**Record extracts:**

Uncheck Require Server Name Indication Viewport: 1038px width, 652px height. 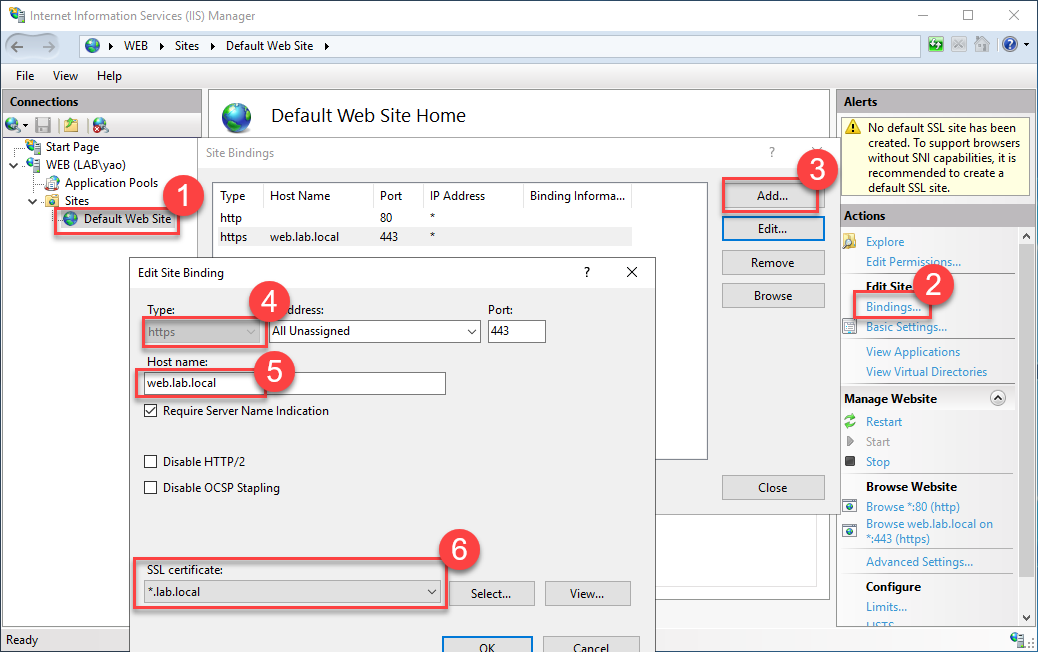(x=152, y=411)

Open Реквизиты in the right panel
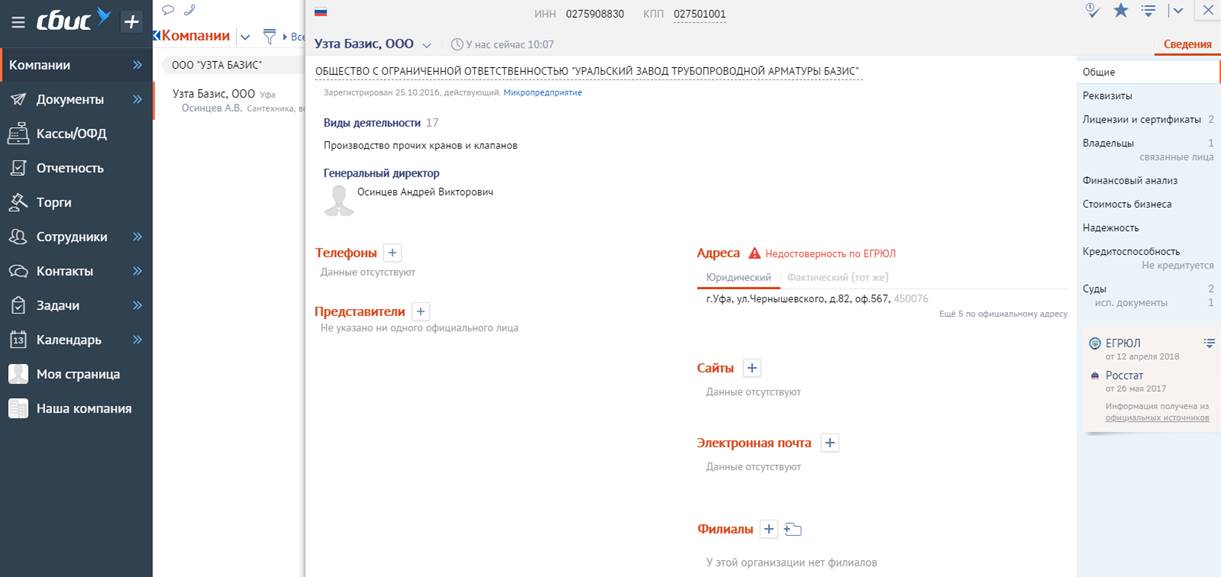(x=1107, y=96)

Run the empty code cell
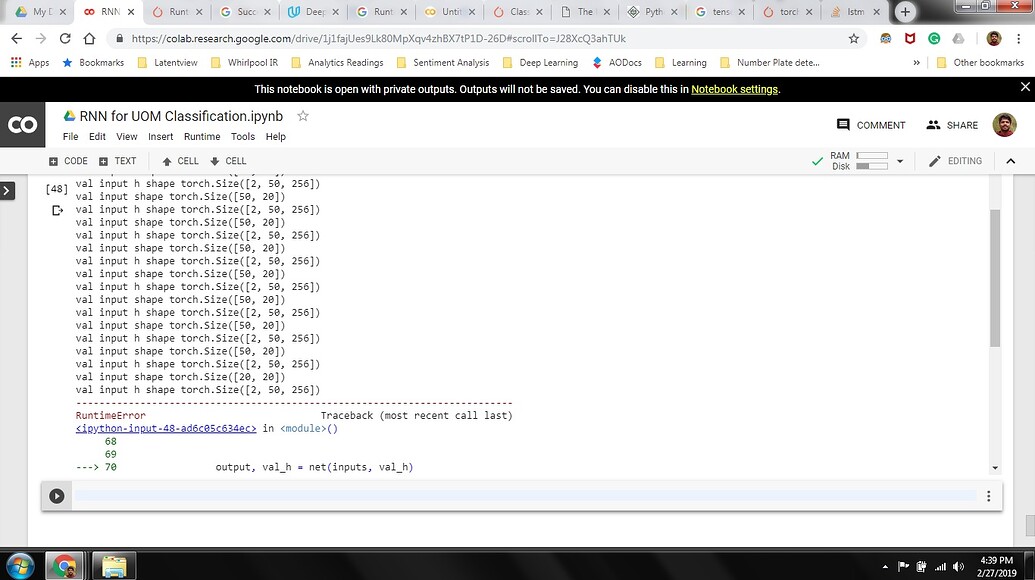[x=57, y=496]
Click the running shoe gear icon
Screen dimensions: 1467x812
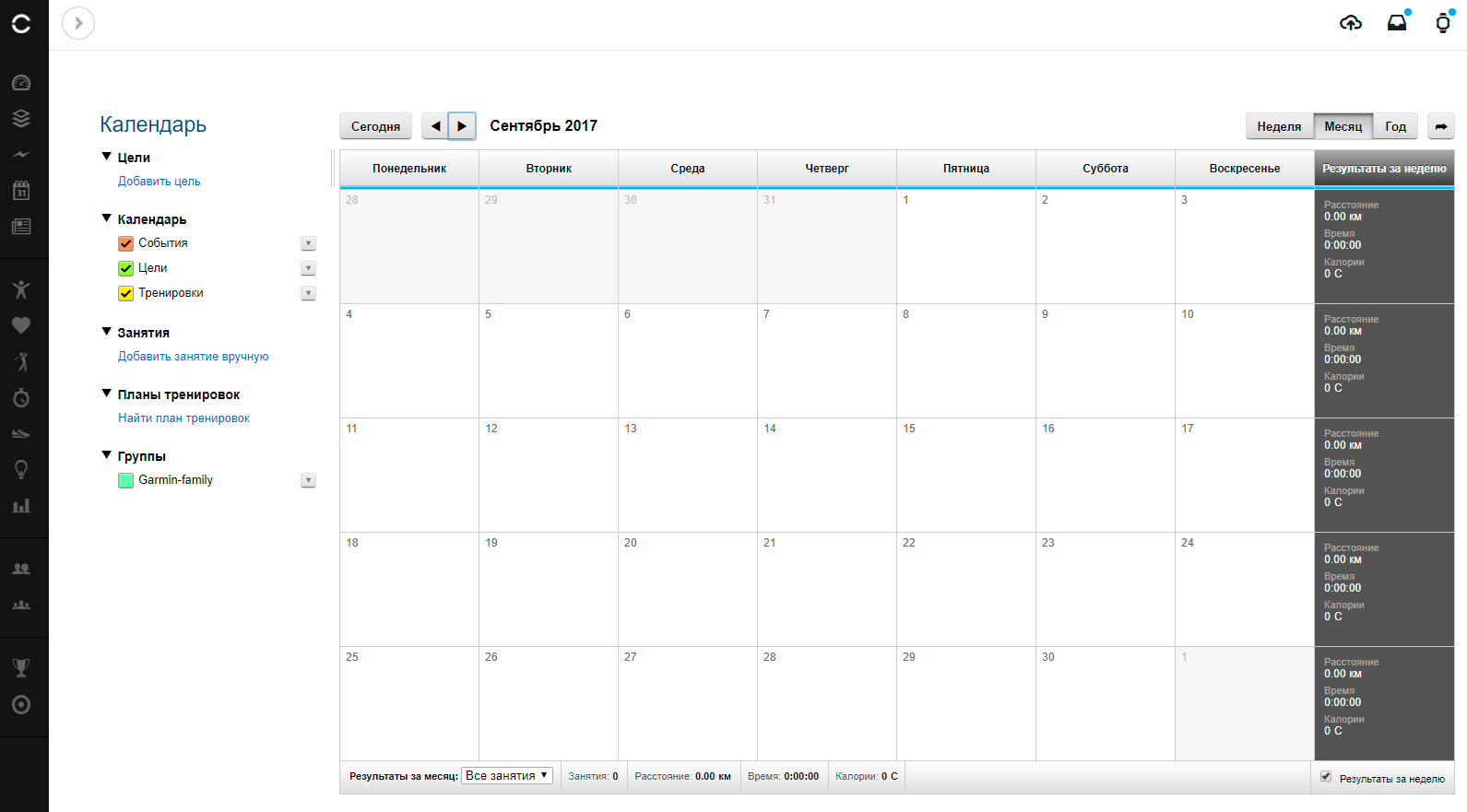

**Your task:**
Please rewrite the part of the rows that opens with the line containing "Run the empty code cell" and closes at the end of the rows, swapping "gear icon" for "cog button" and leaving everything else unchanged. Give only those lines, without the pictures.

**Answer to the exercise:**
Run the empty code cell
[x=57, y=496]
Click the running shoe cog button
Screen dimensions: 1467x812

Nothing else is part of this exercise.